Louis Villeminot est démobilisé le 12 août 1919, « certificat de bonne conduite accordé ». Il retourne à la vie civile et habite à Vauvilliers où il est alors manœuvre.
Leur première fille, Odette naît le 16 août 1919 à Vauvillers. Le couple déménage en région parisienne : en 1920 à Puteaux au 6, rue Pitois (Seine / Hauts-de-Seine) où naissent Raymond, le 1er octobre 1920 et Marcelle le28 janvier 1925,puis à Fresnes en 1926, voie du Châlet, où naît André le 24 novembre 1928.
En 1936, Louis Villeminot est garçon de magasin aux établissements Auchays à Paris. En 1937, la voie du Châletest devenue rue Emile Zola. Ils y sont toujours domiciliés, au n°38. Puis il travaille chez Flammarion, rue Racine (Paris 6è). Louis Villeminot est garçon de magasin.
Il est adhérent du Parti communiste.
Après la victoire de la liste du Parti communiste conduite par Maurice Catinat (1) aux élections partielles des 27 juin et 4 juillet 1937, il s’implique dans la vie locale : il est membre du Conseil d’administration de la Caisse des écoles de Fresnes.

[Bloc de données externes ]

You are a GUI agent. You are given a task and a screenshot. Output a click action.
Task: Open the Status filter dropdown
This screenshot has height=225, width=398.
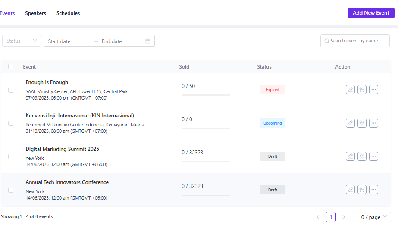click(x=22, y=41)
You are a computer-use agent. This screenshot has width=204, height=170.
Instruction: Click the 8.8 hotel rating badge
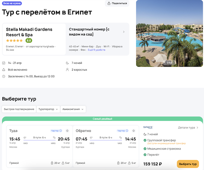(29, 40)
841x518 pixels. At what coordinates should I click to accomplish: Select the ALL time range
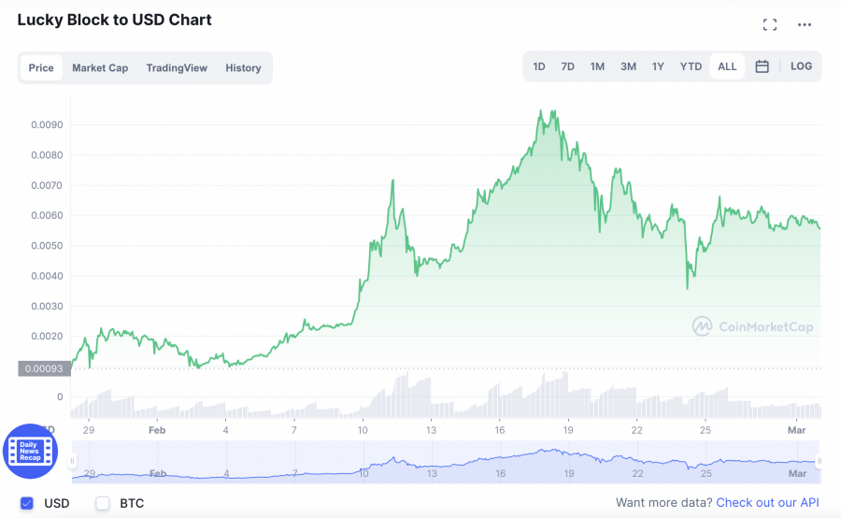727,66
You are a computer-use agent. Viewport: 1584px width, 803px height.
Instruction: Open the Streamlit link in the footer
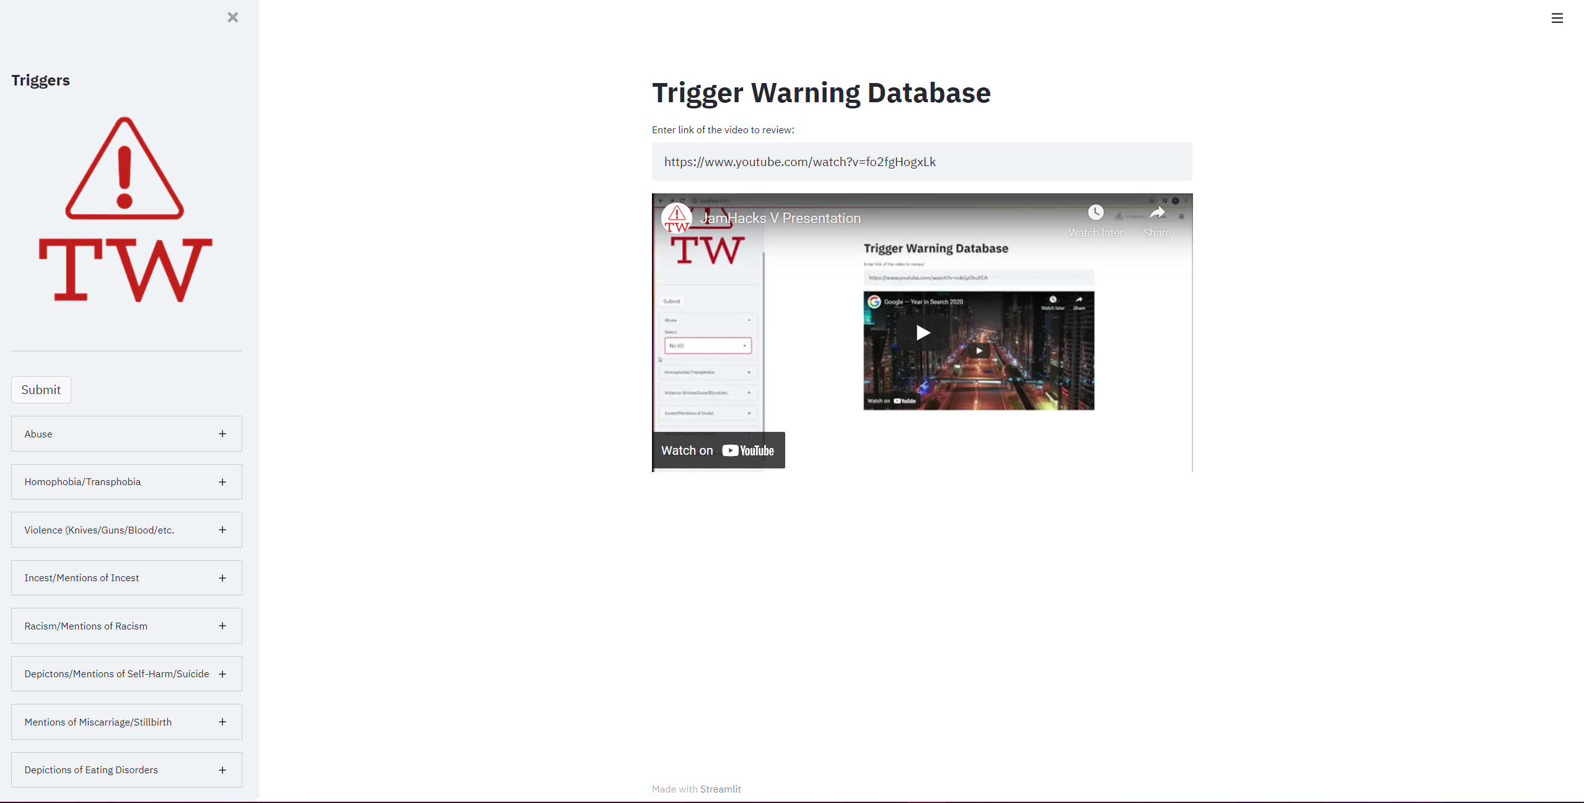click(720, 789)
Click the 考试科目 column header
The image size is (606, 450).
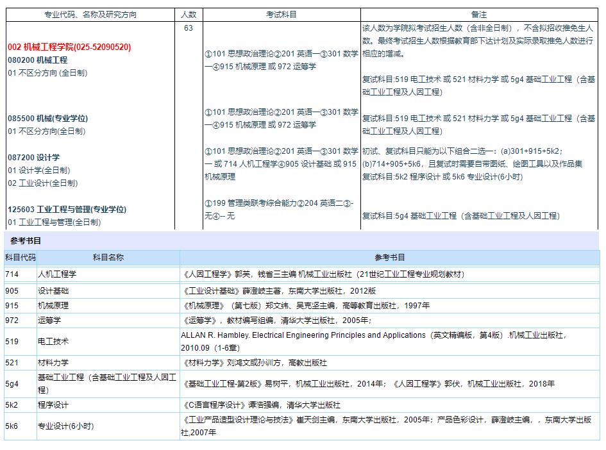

Le conseil municipal de Fresnes est suspendu par le décret Daladier du 4 octobre 1939 « jusqu’à la fin des hostilités » et remplacé par une « délégation spéciale » désignée par le Préfet.
Et le 9 février 1940 le conseil de préfecture prononce la déchéance des élus communistes de Fresnes.
Le 9 mai 1940, la « délégation spéciale » de Fresnes demande au Préfet de prononcer « la constatation de déchéance » non seulement des élus communistes siégeant au conseil d’administration de la Caisse des écoles, mais associe Louis Villeminot à cette demande d’éviction.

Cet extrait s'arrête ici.